Personally, I find debates about whether or not Debian != GNU to be
much like the bickering between the Judean People's Front versus
People's Front of Judea, the latter of which sends a crack squad to
commit mass suicide at the end of the movie "Life of Brian". :-)
Unless the claim is the only thing which is GNU is HURD?
In some cases
it may be
no more than a short summary of the options and then a reference to
the info manual if you want to learn more.
I think that's somewhat backwards in he spirit of 'UNIX'... the man and
info pages should reference the manual in /usr/doc/foo/
I think the question really comes to what we see 'info' as. It
>>seems<<
to me that you look at info as the 'manual' for the program which many of
us do not; to me info, like man is a quick reference.
The info pages are *in* /usr/share/doc/... on a Debian system.
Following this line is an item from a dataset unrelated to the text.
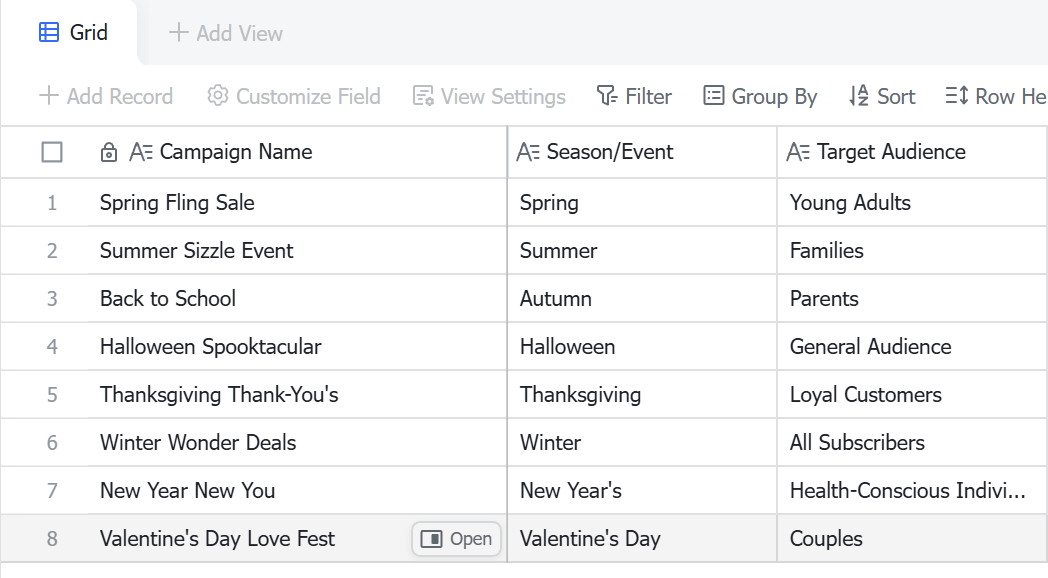
Task: Select the Halloween Spooktacular campaign cell
Action: click(297, 347)
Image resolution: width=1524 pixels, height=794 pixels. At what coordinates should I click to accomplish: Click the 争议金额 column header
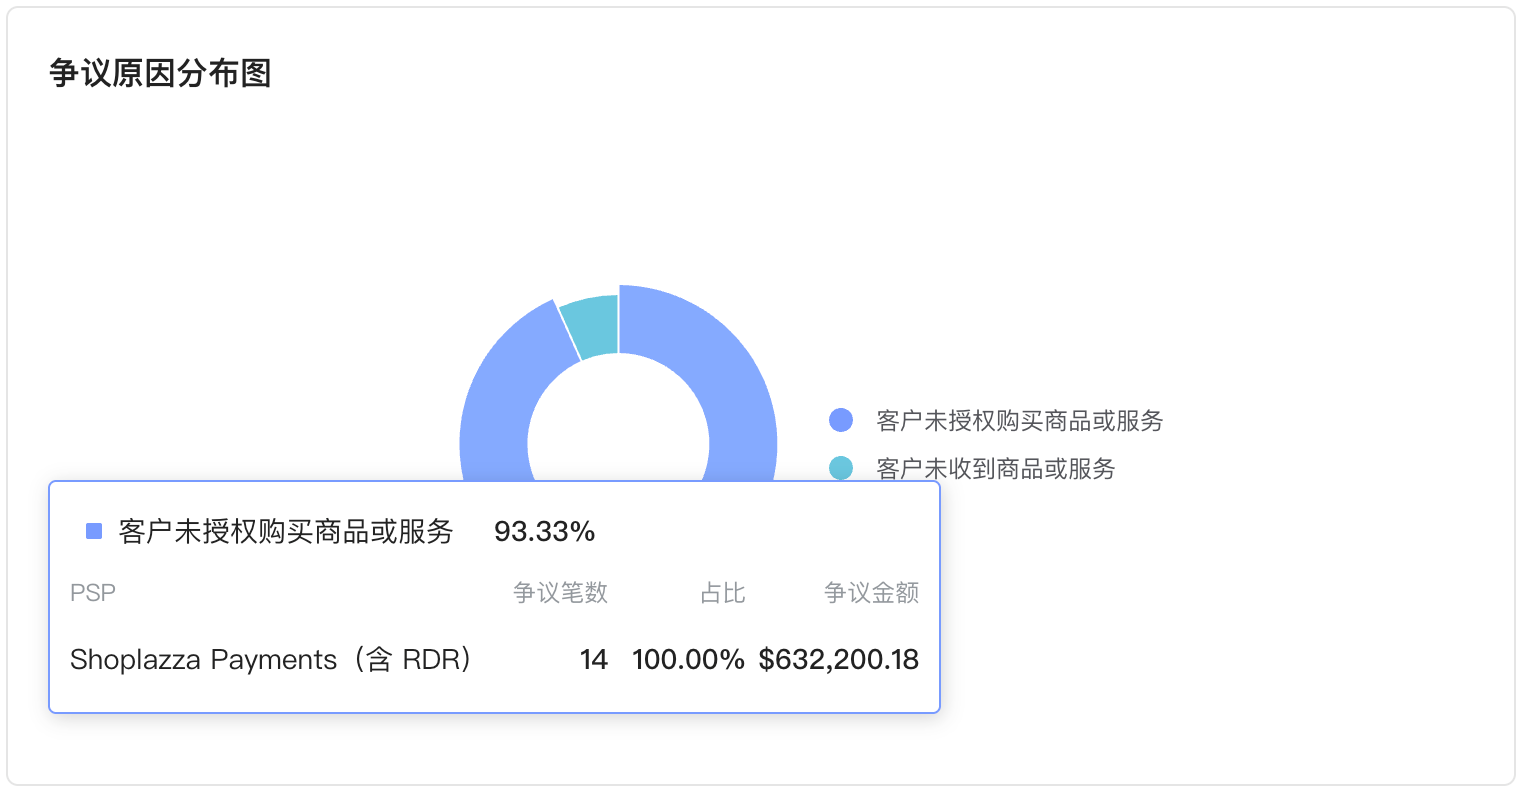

And if
you were to take a look at the info files for, say, GNU Make, it very
much is a full manual.
Note: In Debian, "info make" will show the man page if you don't have
the info pages installed, which are part of the make-doc package.
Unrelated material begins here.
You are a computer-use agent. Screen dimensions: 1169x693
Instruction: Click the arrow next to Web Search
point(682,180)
Perhaps this is why you think info is a quick reference?
Ah, I think this is were you not hearing what I'm
saying... the 'primary
manual' as you call it is the document in /usr/doc/make in this case. But
[as others have pointed out, writing that >well<< can be hard]. FWIW:
Feldman's description of make in /usr/doc of Seventh Edition pales compared
to Steve Talbots - but Talbiot was a professional tech writer and while
Feldman's writing is better than my own, he does not write as well as
Talbot IMO.
In the case of the info pages for make, the FSF may very well have
been able to engage a professional tech writer to help with writing
the GNU make manual. The FSF does make money selling dead-tree
editions of the make manual. It doesn't make a lot of money, since
the exact same version is installed in /usr/share/doc/... as as an
info file, but there are those who prefer thumbing through a dead-tree
copy of a manual instead of reading it a screen.
info should just be a different interface to man. No
more, not less -- the
reference - not the manual.
Info is optimized for significantely large pieces of documentation
than man pages. So for example, Perl tries to document everything via
multiple man pages, but since man uses a simple text pager, and it
deosn't have hyperlinks, I don't actually find Perl's attempt to be
either a reference *or* a manual to be terribly useful. I would much
*prefer* if the perl manual were available as a set of info pages,
since having internal hypertext links and a real indexing mechanism
would make it far superior than trying to navigate perl's man page
hierarchy.
As it is, I tend to just give up and use Google plus various web
pages, including StackExchange, but that doesn't work well if I'm
off-line. Info pages work just *fine* off-line. Or, as you've
pointed out many people do, I'll take existing perl scripts and copy
snippets out of them, using the cargo-cult school of programming. But
using perl's man pages is mostly an exercise in frustration.